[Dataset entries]
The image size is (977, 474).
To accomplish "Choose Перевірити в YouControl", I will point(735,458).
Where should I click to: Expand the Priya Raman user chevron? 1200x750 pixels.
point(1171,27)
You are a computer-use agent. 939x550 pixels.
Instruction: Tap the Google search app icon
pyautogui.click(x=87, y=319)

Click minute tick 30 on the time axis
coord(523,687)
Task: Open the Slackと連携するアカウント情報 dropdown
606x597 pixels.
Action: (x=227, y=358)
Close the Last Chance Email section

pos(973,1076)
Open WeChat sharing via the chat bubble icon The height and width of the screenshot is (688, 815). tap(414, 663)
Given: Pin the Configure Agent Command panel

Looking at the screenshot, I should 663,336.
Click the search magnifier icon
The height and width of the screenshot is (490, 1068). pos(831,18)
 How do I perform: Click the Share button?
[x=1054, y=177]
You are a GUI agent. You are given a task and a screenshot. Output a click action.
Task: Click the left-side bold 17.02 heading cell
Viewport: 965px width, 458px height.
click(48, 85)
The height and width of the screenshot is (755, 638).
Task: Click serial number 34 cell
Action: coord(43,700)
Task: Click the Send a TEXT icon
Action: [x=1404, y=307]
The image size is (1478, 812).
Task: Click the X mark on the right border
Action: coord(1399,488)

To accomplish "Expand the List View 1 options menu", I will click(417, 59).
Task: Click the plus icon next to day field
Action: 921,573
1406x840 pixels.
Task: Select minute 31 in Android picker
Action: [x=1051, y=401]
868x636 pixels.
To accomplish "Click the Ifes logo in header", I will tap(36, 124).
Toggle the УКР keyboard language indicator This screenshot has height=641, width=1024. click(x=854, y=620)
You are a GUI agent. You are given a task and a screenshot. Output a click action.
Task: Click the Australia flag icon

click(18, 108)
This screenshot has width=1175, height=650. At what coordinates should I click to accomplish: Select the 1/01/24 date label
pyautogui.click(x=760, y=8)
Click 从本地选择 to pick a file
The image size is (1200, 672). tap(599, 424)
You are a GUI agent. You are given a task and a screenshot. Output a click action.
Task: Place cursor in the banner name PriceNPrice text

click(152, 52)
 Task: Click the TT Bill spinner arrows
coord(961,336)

## Exercise details
The expected output is the run of lines from the one holding "Task: Place cursor" to the last line of the entries above, each reproduced character for character.

## Exercise answer
Task: Place cursor in the banner name PriceNPrice text

click(152, 52)
 Task: Click the TT Bill spinner arrows
coord(961,336)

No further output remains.